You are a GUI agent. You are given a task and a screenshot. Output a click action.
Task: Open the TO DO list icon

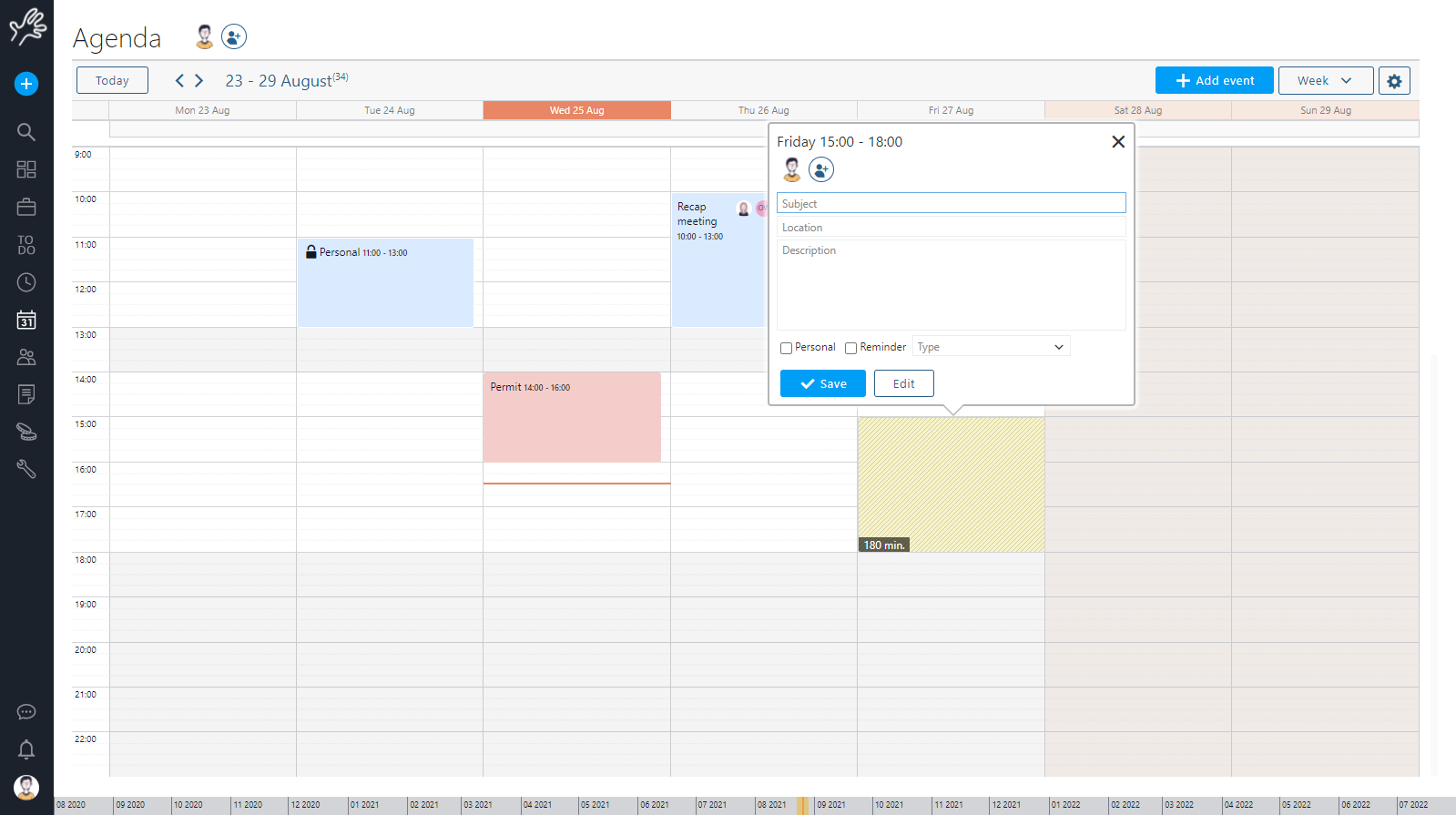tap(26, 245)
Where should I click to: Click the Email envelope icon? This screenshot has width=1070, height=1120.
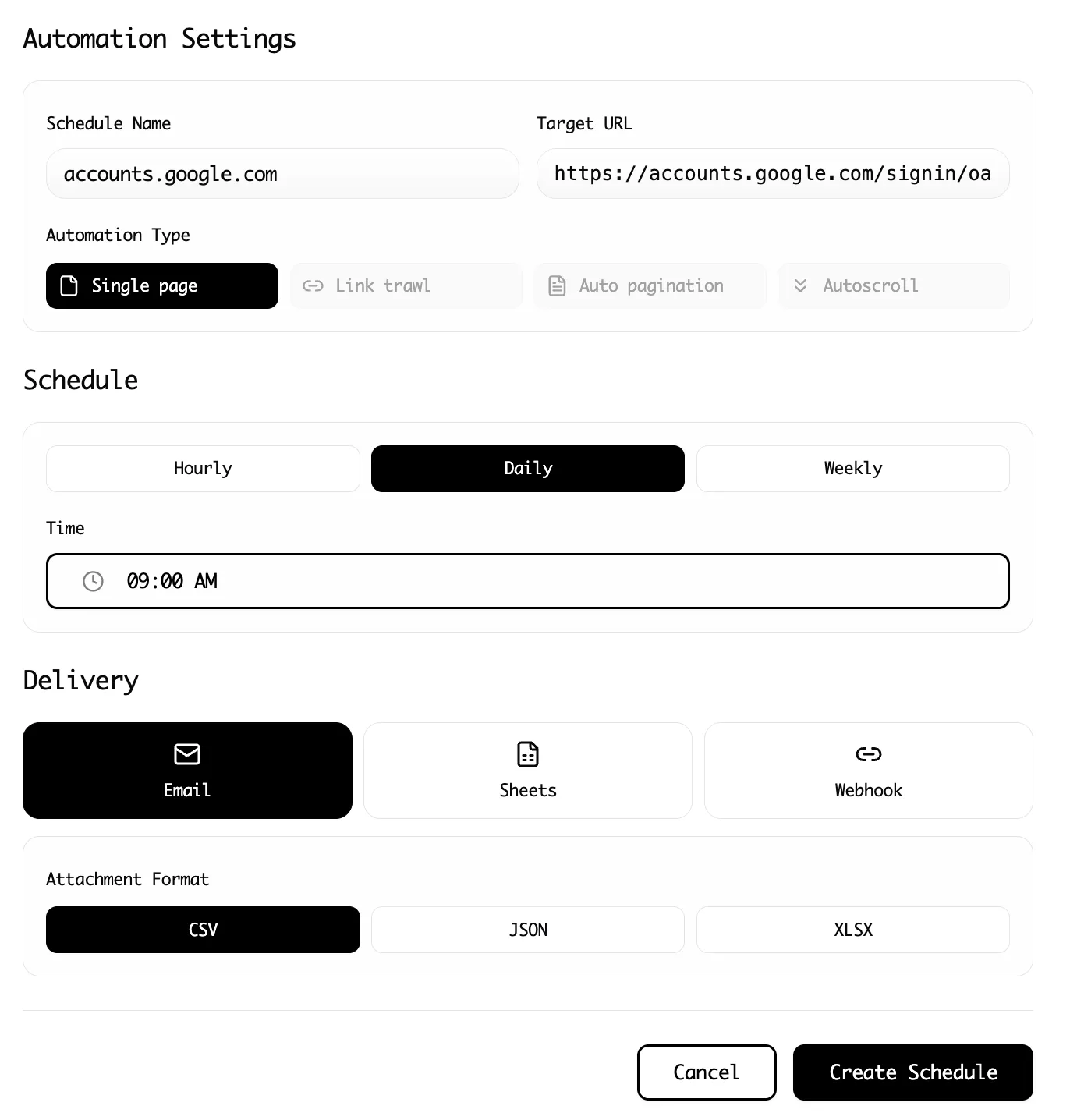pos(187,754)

→ EXERCISE GOAL:
Leaving out the pictures, return the records exactly as given.

→ REPLY TO THE EXERCISE:
You are a GUI agent. You are given a task and a screenshot. Output a click action.
Task: Open the TO DO list icon

tap(26, 245)
Where should I click to: Click the Email envelope icon? This screenshot has width=1070, height=1120.
pos(187,754)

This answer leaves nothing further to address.